The promise lands

When you think of overseas accountancy placements, the traditional
recruitment hot-spots come to mind: New York, Hong Kong, Sydney, the Cayman
Islands, Bermuda.

But as business becomes more global, so more locations are in need of
British-trained accountants. If you’re looking to combine a bit of
off-the-beaten track travel and a dose of exotic culture with career development
opportunities, look no further than Central Asia and the Caucasus.

The shift in recruitment opportunities could not have come at a better time
for those seeking adventures. The recruitment market in the high-traffic zones
of New York and Sydney are not hiring nearly as many foreign accountants as in
the past. People with travel aspirations are now looking to other locations to
further their careers while also enjoying a taste of the exotic.
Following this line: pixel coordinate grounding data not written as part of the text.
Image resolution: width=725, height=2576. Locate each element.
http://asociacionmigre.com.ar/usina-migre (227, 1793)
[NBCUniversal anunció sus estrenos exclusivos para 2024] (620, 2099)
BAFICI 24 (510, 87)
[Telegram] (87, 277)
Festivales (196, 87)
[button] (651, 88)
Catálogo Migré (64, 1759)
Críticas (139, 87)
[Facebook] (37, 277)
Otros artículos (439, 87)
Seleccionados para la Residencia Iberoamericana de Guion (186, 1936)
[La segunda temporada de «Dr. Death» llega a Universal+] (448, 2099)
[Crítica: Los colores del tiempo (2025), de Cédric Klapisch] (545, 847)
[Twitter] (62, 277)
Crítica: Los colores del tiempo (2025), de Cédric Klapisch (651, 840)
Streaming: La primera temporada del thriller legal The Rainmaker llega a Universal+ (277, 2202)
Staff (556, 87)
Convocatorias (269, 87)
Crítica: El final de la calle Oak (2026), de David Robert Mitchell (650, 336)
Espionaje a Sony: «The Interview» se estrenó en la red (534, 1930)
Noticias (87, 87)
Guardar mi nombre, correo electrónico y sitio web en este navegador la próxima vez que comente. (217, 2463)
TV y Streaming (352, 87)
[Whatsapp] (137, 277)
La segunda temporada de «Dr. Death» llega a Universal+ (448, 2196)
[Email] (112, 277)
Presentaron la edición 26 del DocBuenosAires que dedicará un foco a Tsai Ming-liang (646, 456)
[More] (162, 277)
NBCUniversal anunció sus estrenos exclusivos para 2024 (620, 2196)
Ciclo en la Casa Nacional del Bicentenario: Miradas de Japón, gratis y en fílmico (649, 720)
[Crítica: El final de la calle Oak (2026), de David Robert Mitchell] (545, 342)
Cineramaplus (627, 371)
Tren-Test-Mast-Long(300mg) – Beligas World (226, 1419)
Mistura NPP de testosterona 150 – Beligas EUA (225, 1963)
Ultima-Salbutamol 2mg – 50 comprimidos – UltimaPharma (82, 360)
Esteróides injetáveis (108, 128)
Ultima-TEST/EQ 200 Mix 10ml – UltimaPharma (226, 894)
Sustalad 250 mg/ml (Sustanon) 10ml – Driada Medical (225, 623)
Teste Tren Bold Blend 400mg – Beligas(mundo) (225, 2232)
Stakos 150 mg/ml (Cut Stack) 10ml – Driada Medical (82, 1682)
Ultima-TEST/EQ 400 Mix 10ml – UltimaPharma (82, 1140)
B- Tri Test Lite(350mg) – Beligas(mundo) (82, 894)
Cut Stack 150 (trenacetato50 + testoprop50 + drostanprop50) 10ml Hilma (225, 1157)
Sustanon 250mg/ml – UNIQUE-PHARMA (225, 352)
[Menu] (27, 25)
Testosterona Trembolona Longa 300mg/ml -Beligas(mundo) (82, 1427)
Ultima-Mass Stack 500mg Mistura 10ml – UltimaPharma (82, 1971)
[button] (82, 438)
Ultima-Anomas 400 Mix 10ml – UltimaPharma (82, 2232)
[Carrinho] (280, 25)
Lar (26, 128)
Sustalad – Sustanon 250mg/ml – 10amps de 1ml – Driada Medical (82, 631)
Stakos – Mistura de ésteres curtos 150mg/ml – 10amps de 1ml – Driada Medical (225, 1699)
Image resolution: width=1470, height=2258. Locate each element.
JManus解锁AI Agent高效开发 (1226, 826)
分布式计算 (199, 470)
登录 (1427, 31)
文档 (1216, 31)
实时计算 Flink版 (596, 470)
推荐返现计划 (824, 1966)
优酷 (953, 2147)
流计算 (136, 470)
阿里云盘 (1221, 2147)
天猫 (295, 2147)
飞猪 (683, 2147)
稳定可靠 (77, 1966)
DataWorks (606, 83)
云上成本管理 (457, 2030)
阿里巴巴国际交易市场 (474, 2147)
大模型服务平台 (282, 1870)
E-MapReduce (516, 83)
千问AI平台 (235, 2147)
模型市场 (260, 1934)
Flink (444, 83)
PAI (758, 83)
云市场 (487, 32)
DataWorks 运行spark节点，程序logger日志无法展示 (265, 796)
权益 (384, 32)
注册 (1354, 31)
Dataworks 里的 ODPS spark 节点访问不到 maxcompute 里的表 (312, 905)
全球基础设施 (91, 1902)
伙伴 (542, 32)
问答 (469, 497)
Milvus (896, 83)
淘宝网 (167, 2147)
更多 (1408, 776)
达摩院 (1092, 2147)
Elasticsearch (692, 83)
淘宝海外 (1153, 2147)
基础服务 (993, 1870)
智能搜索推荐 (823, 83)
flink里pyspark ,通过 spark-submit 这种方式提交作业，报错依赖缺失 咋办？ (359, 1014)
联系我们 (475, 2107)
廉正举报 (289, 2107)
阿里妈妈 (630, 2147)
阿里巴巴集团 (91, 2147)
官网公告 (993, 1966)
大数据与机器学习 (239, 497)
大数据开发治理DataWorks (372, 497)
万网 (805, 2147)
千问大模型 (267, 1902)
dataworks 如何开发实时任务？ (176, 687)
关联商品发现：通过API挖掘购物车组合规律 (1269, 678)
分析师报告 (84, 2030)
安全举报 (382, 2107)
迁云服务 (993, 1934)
The dip in recruitment is due partly to a ‘normal’ recruitment cycle, but
also because many companies have cut headcounts over the past 12 months. To hire
from abroad, companies first have to make sure there is no-one locally with the
skills they need. With the headcount cuts in places such as New York and Sydney,
it means that lots of locals are filling the job market already.

But in places such as Kazahkstan and Azerbaijan, both of which are enjoying
boom times, accountants are more in need than ever. Forget the Borat image: this
region is experiencing rapid growth and lifestyle transformation. So make the
trip before it homogenises with the rest of the world.

‘Kazahkstan is really booming. I was surprised to see how large a market it
is. It’s the ninth largest country in the world and has a year-on-year GDP
growth rate of 10%,’ says John Frazer, client relationship manager at Think
Global Recruitment.

That growth rate is even higher than that of China, which is increasing at a
rate of about 8%. Also, demand for foreign accountants in China is lower than
other locations because businesses, unless they are recruiting at a senior
level, tend to prefer locals because of the language barrier.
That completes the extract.